Asymptotic Optimality of Open-Loop Policies in Lost-Sales Inventory Models with Stochastic Lead Times
In "Seminars and talks"

Speakers

Xingyu Bai
Xingyu Bai

University of Illinois at Urbana-Champaign

Xingyu Bai is a PhD student in the department of industrial and enterprise systems engineering at the University of Illinois at Urbana-Champaign, advised by Professor Xin Chen and Professor Alexander Stolyar. Prior to that, he received a Bachelor of Management degree from Shanghai University of Finance and Economics in 2018. His research interests include inventory and supply chain management, revenue management, asymptotic analysis, and approximation algorithms.
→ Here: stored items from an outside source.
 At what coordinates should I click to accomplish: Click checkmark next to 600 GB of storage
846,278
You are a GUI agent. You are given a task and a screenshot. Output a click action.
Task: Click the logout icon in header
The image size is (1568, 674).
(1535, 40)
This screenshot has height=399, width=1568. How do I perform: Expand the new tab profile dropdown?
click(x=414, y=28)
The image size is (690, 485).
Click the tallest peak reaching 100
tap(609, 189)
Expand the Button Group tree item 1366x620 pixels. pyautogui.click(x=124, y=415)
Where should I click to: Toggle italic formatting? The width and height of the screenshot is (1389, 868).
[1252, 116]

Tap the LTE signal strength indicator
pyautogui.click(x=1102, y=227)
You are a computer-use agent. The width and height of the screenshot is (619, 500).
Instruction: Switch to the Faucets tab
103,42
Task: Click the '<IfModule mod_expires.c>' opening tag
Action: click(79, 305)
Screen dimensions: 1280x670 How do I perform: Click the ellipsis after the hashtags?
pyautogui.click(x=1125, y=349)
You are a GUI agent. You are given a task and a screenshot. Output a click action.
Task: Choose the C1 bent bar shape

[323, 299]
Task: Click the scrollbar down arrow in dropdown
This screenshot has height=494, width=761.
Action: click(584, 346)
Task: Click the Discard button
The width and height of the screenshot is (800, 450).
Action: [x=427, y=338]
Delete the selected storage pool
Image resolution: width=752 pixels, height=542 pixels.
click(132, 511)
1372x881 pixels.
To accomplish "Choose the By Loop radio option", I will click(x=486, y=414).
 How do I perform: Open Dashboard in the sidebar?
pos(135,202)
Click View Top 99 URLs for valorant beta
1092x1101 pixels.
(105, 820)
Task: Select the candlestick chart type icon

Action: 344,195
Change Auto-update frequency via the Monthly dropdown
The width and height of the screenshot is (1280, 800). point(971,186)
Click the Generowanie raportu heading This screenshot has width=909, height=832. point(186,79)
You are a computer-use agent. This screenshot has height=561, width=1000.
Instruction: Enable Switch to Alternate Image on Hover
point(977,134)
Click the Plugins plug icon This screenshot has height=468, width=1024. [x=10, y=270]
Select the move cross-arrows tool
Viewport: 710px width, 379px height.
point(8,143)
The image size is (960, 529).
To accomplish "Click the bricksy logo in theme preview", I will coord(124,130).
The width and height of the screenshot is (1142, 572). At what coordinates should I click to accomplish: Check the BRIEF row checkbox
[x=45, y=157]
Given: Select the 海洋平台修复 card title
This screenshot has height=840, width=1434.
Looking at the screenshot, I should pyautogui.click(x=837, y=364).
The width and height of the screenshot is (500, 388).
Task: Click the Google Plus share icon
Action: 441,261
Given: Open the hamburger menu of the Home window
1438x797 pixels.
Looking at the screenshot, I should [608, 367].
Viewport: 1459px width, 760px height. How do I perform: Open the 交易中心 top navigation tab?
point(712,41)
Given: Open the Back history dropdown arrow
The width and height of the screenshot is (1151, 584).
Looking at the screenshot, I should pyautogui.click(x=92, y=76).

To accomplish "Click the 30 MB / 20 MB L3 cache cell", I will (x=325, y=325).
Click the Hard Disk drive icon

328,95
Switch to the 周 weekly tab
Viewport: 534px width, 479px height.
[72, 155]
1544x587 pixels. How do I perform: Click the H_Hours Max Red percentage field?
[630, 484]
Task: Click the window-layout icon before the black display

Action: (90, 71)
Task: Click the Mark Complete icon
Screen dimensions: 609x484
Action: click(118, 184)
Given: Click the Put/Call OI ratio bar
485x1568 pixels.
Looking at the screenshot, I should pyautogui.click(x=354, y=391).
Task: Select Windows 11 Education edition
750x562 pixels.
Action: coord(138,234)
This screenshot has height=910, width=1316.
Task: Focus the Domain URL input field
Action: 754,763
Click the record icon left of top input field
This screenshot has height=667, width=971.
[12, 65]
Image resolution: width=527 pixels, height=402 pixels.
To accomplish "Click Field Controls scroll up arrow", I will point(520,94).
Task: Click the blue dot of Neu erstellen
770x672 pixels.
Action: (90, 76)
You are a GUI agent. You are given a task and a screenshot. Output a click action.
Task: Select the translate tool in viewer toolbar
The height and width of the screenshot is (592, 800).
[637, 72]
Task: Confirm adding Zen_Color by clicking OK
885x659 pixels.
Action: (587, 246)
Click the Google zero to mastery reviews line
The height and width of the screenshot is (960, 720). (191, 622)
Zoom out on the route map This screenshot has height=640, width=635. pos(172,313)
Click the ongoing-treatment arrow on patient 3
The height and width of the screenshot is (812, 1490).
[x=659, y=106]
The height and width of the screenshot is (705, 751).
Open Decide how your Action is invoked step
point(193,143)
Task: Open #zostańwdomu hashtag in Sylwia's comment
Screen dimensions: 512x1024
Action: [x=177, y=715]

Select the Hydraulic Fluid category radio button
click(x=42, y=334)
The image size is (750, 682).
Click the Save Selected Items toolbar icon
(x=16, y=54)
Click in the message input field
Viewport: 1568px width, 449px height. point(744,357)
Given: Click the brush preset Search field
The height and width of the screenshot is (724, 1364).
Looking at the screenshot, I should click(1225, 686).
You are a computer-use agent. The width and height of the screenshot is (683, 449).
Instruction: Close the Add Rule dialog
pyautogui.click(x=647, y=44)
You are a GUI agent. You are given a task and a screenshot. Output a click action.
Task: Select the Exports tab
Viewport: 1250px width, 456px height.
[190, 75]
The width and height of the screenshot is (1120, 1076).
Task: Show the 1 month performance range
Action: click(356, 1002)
His PhD thesis focuses on inventory management problems characterized by incomplete information.


Date:
Tuesday, 12 December 2023
Time:
10:00 am - 11:30 am
Venue:
NUS Business School
Mochtar Riady Building BIZ1 0302
15 Kent Ridge Drive
Singapore 119245 (Map)

Abstract

Inventory models with lost sales and large lead times are notoriously difficult to manage due to the curse of dimensionality. It has been recently proved that in the lost-sales inventory model with divisible products, as the lead time grows large, a simple open-loop constant-order policy is asymptotically optimal. In this paper, we consider the lost-sales inventory model in which the lead time is not only large but also random. Under the assumption that the placed orders cannot cross in time, we establish the asymptotic optimality of constant-order policies as the lead time increases for the model with divisible products. For the model with indivisible products, we propose an open-loop bracket policy, which alternates deterministically between two consecutive integer order quantities. By employing the concept of multimodularity, we prove that the bracket policy is asymptotically optimal. Our results on divisible products also hold for the models with order crossover and random supply functions. Finally, we provide a numerical study to demonstrate the good performance of the proposed open-loop policies and derive further insights.